Objective: To investigate the clinicopathological features, diagnosis and differential diagnosis of pediatric myofibroma/myofibromatosis of the soft tissue and bone. Methods: All cases of pediatric myofibroma/myofibromatosis of the soft tissue and bone diagnosed between January 2011 and December 2018 were retrieved from the surgical pathology records in the Department of Pathology, Beijing Jishuitan Hospital, Beijing, China. Clinical and radiological data were collected. H&E and immunohistochemistry were used to examine histological and immunophenotypic features and to make the diagnosis and differential diagnosis. The relevant literature was also reviewed. Results: Twenty-eight cases of pediatric myofibroma/myofibromatosis of the soft tissue and bone were respectively collected. The patients' ages ranged from 2 months to 14 years, with a mean age of 7 years. There were 7 females and 21 males. There were 12 cases located in soft tissue, including the finger (n=9), upper arm (n=1) and foot (n=2). There were 14 cases located in the bone of limb, including the femur (n=8), tibia (n=4), clavicle (n=2), fibula (n=2) and radius (n=1). There were 2 cases of myofibromatosis involving multiple bones. Radiology showed lytic lesions in the bone. The proliferation of spindle-shaped myofibroblasts arranged in fascicles with indistinct eosinophilic cytoplasm and bland nuclei, with no pleomorphism and cytological atypia. The characteristic histologic structure was the biphasic nodular growth pattern with cellular and paucicellular regions. The tumors might arrange in a hemangiopericytoma-like pattern. The stroma varied between dense fibrosis and myxoid changes. The reactive new bone formation and inflammatory cell infiltration also existed.
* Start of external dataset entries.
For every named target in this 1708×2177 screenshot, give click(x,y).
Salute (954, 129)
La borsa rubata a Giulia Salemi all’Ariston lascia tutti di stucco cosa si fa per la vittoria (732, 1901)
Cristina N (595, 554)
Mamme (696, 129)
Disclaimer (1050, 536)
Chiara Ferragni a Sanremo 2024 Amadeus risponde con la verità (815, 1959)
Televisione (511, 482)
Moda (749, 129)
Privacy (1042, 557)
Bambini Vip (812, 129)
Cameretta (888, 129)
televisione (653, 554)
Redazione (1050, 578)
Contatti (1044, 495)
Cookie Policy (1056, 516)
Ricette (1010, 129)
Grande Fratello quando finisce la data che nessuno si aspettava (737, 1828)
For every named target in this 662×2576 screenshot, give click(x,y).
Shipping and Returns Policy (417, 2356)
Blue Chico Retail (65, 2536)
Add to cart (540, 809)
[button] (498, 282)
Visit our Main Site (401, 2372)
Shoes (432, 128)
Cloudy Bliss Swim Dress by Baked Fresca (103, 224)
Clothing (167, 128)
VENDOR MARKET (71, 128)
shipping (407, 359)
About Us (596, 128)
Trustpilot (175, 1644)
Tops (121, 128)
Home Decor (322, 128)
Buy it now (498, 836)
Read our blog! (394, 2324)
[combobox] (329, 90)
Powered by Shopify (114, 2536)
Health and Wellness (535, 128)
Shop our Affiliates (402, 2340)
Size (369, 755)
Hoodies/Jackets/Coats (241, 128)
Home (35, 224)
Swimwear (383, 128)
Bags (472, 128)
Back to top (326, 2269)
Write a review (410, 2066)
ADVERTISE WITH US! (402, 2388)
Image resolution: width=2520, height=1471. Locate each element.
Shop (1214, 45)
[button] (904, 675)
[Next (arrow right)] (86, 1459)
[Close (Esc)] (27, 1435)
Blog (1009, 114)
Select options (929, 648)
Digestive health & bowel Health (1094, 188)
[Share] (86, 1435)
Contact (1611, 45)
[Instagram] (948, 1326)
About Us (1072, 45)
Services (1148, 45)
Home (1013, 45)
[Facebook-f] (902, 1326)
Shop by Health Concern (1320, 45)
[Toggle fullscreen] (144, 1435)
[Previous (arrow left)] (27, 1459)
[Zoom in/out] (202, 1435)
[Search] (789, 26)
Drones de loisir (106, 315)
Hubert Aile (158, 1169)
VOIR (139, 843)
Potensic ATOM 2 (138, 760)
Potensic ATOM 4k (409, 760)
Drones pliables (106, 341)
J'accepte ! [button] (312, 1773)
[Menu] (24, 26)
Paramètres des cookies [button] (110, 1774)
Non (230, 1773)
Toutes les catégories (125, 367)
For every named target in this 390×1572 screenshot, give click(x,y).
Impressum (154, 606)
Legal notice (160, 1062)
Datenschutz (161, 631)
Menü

Immunohistochemical study showed that the SMA was positive. The surgical resections were performed. One of the patients had tumor recurrence as a result of 11-month follow-up. Conclusions: The pediatric myofibroma/myofibromatosis of the soft tissue and bone is a very rare benign tumor and has a good prognosis. It has a characteristic morphology and its differential diagnosis from other spindle cell tumors could be made with the immunohistochemical analysis.